=== Data extracts ===

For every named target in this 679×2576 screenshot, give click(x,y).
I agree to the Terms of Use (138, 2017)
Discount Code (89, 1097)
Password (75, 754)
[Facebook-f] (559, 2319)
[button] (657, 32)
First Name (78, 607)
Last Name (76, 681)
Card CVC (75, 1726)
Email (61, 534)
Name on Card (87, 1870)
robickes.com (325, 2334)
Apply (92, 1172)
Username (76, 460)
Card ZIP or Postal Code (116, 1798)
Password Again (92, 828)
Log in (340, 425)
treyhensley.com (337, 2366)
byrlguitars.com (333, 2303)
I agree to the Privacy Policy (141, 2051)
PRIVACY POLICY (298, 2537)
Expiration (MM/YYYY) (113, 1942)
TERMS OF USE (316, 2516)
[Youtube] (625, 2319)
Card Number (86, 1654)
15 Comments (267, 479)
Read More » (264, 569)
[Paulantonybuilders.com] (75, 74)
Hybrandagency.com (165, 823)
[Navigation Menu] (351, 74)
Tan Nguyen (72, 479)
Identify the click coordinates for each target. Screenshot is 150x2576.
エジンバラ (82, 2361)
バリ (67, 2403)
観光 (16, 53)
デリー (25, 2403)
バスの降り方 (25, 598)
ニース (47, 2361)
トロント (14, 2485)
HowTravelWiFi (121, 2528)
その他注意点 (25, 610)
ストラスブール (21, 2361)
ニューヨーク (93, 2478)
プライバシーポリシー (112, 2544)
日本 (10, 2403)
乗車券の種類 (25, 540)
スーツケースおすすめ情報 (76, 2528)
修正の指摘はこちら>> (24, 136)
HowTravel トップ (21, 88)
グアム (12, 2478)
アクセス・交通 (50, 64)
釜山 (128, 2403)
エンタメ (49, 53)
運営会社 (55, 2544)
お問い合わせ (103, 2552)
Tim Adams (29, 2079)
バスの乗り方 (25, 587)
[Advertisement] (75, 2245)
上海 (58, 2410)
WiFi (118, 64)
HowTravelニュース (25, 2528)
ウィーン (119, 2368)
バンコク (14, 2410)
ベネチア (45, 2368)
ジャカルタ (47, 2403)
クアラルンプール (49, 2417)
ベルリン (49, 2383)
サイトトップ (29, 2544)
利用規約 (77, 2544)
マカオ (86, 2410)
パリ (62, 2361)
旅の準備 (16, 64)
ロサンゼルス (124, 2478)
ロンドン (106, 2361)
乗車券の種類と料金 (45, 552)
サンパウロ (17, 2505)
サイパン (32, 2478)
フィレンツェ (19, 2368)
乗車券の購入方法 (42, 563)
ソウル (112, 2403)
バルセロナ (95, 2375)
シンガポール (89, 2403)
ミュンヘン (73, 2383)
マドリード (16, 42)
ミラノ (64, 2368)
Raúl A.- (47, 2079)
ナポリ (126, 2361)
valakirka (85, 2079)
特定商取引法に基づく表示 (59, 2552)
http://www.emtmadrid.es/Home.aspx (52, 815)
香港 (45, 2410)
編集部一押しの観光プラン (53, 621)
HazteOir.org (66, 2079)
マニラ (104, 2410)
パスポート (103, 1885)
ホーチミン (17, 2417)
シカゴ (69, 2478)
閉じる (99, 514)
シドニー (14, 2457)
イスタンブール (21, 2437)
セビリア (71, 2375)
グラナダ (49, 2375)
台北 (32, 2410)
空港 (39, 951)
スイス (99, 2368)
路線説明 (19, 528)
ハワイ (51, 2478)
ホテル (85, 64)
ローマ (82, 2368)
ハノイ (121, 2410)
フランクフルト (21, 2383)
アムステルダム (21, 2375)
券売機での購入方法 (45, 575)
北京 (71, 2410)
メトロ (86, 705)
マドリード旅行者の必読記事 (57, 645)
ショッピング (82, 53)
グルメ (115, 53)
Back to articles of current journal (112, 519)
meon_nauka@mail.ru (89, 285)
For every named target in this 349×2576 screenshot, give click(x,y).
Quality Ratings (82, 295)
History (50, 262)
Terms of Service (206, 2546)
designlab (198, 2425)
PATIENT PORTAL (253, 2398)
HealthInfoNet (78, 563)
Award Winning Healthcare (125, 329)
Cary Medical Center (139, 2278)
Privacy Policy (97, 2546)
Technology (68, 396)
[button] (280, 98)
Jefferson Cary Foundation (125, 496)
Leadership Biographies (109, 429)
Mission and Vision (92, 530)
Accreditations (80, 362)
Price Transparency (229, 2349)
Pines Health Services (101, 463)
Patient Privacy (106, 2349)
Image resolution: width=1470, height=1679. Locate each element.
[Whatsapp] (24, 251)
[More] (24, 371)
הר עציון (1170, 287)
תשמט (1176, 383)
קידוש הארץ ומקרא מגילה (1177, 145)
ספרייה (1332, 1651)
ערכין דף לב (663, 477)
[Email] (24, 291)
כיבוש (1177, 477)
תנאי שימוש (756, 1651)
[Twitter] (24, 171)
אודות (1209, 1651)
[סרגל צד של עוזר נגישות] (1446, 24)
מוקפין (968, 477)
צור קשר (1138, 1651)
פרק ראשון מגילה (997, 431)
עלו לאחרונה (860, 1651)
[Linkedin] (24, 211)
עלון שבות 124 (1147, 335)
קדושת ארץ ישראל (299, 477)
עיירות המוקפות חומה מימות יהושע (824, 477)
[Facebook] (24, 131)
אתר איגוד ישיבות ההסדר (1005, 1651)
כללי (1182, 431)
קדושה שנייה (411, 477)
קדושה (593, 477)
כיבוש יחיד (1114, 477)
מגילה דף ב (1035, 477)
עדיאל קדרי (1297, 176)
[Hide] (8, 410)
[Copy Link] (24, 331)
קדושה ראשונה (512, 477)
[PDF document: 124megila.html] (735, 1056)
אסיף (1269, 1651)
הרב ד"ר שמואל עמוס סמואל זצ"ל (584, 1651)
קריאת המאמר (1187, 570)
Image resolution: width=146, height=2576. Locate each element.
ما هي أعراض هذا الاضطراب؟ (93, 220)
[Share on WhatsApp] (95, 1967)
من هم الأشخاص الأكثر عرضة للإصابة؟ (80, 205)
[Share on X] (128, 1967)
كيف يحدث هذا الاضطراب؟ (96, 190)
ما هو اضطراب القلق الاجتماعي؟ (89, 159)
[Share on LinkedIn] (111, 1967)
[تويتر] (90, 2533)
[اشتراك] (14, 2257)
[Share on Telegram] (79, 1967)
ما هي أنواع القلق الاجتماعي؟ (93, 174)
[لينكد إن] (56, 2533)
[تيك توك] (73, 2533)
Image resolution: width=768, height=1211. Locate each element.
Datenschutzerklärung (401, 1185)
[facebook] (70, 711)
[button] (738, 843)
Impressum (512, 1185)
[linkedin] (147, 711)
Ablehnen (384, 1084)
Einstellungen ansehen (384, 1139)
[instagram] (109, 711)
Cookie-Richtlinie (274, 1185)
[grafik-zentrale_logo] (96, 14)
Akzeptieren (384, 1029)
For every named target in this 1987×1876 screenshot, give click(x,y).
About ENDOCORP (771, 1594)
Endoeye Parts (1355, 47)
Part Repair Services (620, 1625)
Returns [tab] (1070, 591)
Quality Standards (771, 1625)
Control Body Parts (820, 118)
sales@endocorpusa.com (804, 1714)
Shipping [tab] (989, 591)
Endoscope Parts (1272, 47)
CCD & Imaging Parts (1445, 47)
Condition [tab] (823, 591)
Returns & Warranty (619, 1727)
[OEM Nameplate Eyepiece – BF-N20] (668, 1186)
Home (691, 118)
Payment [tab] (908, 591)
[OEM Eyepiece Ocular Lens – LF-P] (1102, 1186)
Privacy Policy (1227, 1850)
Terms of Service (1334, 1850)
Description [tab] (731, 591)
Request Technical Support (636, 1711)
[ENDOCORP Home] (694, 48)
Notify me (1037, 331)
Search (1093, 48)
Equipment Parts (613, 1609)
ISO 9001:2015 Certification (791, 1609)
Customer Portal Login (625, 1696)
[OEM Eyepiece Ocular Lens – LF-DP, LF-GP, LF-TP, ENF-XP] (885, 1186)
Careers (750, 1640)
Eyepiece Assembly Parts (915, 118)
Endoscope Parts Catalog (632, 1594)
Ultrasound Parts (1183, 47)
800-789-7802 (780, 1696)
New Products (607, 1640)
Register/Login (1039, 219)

===

■ What you should do
What you give back must be the stretch above, starting at the line with "シドニー (14, 2457)" and ending at the line with "グルメ (115, 53)", copied exactly.

■ Answer section
シドニー (14, 2457)
イスタンブール (21, 2437)
セビリア (71, 2375)
グラナダ (49, 2375)
台北 (32, 2410)
空港 (39, 951)
スイス (99, 2368)
路線説明 (19, 528)
ハワイ (51, 2478)
ホテル (85, 64)
ローマ (82, 2368)
ハノイ (121, 2410)
フランクフルト (21, 2383)
アムステルダム (21, 2375)
券売機での購入方法 (45, 575)
北京 (71, 2410)
メトロ (86, 705)
マドリード旅行者の必読記事 (57, 645)
ショッピング (82, 53)
グルメ (115, 53)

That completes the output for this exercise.